His wife, Sharon Horwitz, confirmed his death, which had not been widely reported until this week.
Dr. Horwitz never achieved much fame and did not earn a penny for making the AZT compound. The riches — billions of dollars eventually — went to the drug company that tested it, patented it and, in 1986, won federal approval for it as the first treatment proven to prolong AIDS patients’ lives.
Dr. Horwitz told interviewers that when AZT (short for azidothymidine) had failed as a cancer drug, he literally put it away on a shelf in disappointment and moved on to explore other ideas, never bothering to patent it.
To console himself, he half-kiddingly told colleagues at Wayne State University’s cancer research center in Detroit that AZT and several similar drugs he had developed were “a very interesting set of compounds that were waiting for the right disease.”
That set of compounds not only proved useful 22 years later in combating full-blown AIDS, it also defined a new approach to attacking disease by stealth.
Dr. Horwitz called the family of compounds he and his colleagues had developed “dideoxythymidines.” All were synthetic forms of components of DNA known as nucleosides, a building block of genetic material. The researchers had injected AZT into cancer cells, hoping it would act like a Trojan horse to hinder cell growth by confusing the DNA’s real nucleosides.
The stealth approach did not work against cancer, but it provided the foundation for the development of antiviral drugs now used in treating the human immunodeficiency virus, as well as hepatitis and herpes.
“It would be hard to put a number on how many lives have been saved because of these three drugs,” said Nathalia Holt, an AIDS research fellow at the Ragon Institute of Massachusetts General Hospital, M.I.T. and Harvard. She referred to AZT and two other compounds that Dr. Horwitz created, known as didanosine and stauvidine. “They form the basis for the antiviral therapy we use today.”

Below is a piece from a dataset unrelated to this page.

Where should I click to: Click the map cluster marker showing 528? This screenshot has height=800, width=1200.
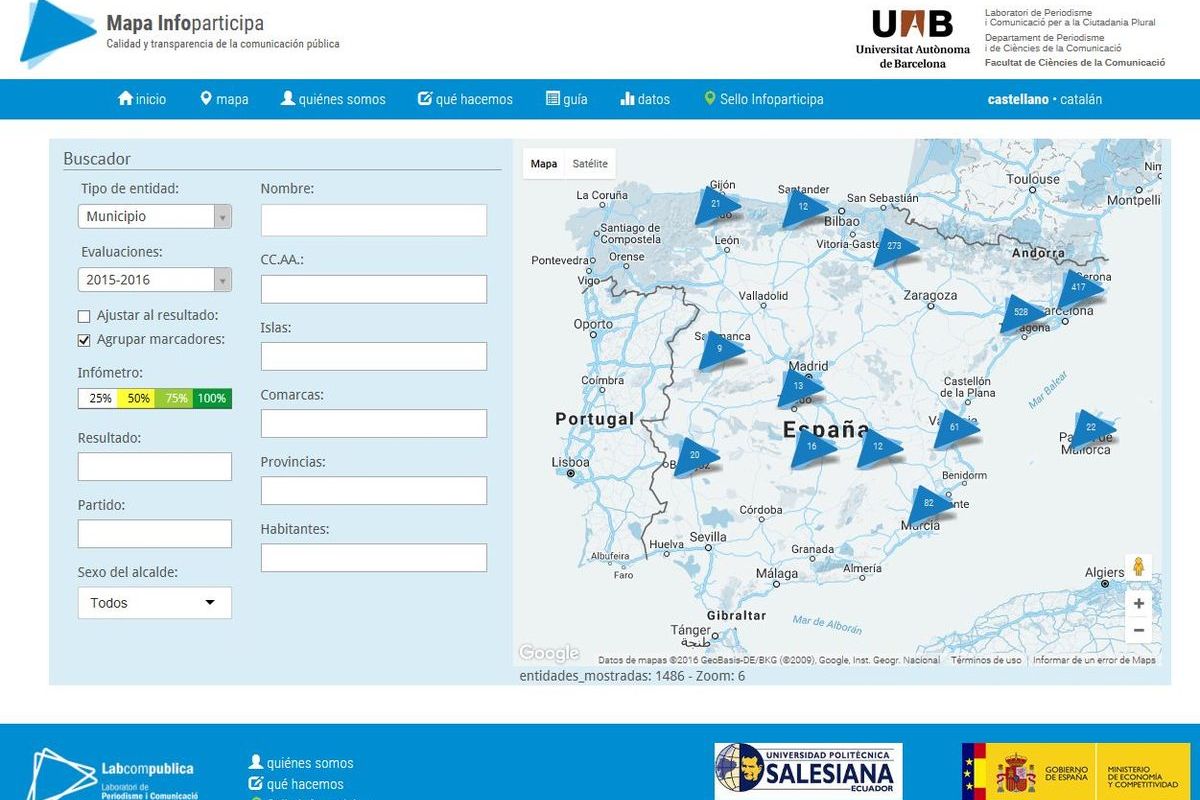[1021, 313]
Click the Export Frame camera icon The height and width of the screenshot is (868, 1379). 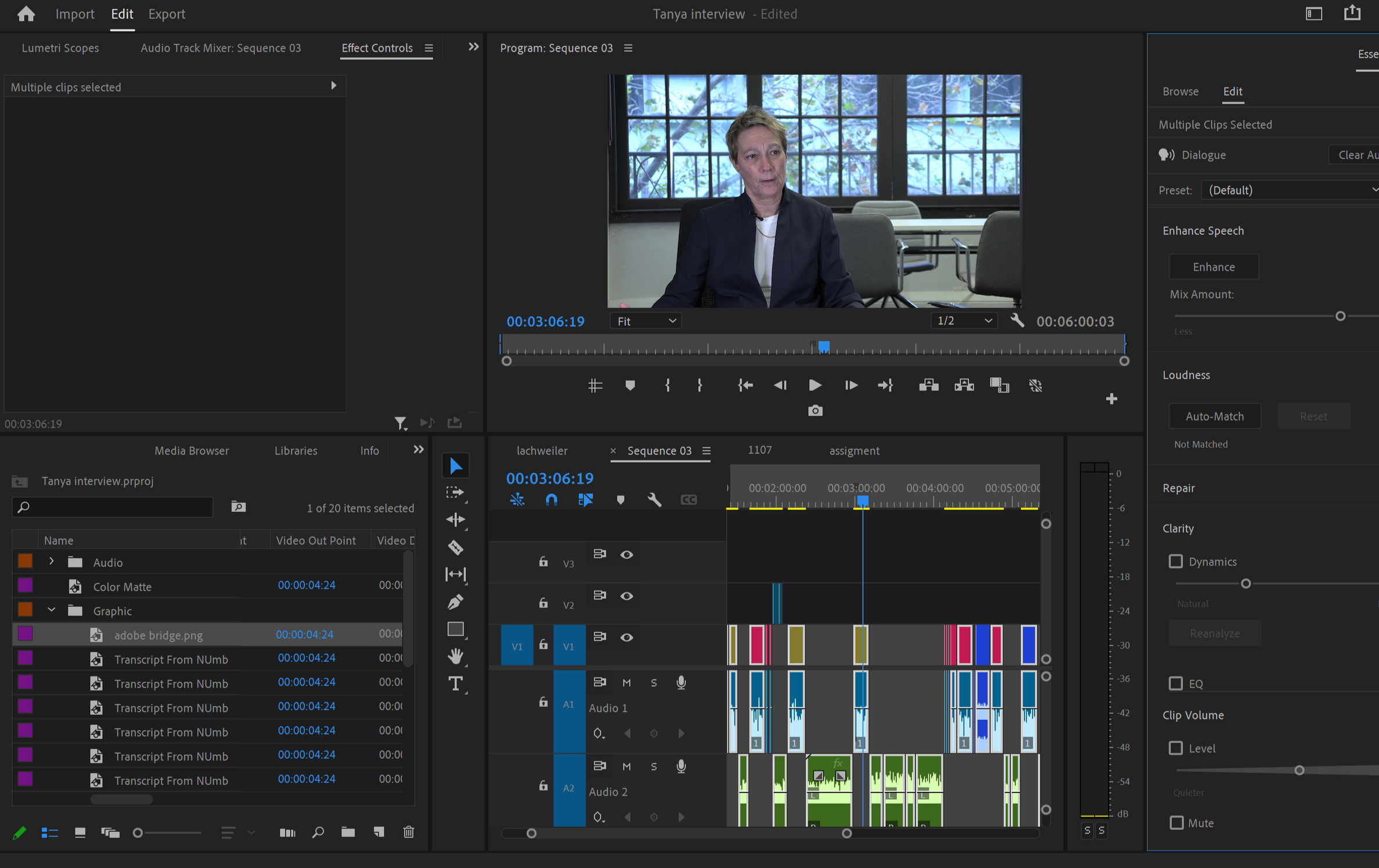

AZT collected dust on the shelf until the mid-1980s, when public awareness of the growing death toll from AIDS prompted a widespread search for treatments. Along with thousands of other drugs being tried in laboratories, the pharmaceutical company Burroughs Wellcome asked the National Cancer Institute to determine whether AZT might be effective in treating people with AIDS.
When a group of scientists financed by the institute found that it was effective, the drug company filed for and received a patent. (The company later became GlaxoSmithKline in a merger.)
The approval of AZT for treating AIDS made Dr. Horwitz briefly famous. Newspapers wrote about him and “ABC World News Tonight” profiled him as a “Person of the Week.” But for Dr. Horwitz, the publicity was soured by the loss of potential income — both for him and for his research center — because of their failure to secure a patent.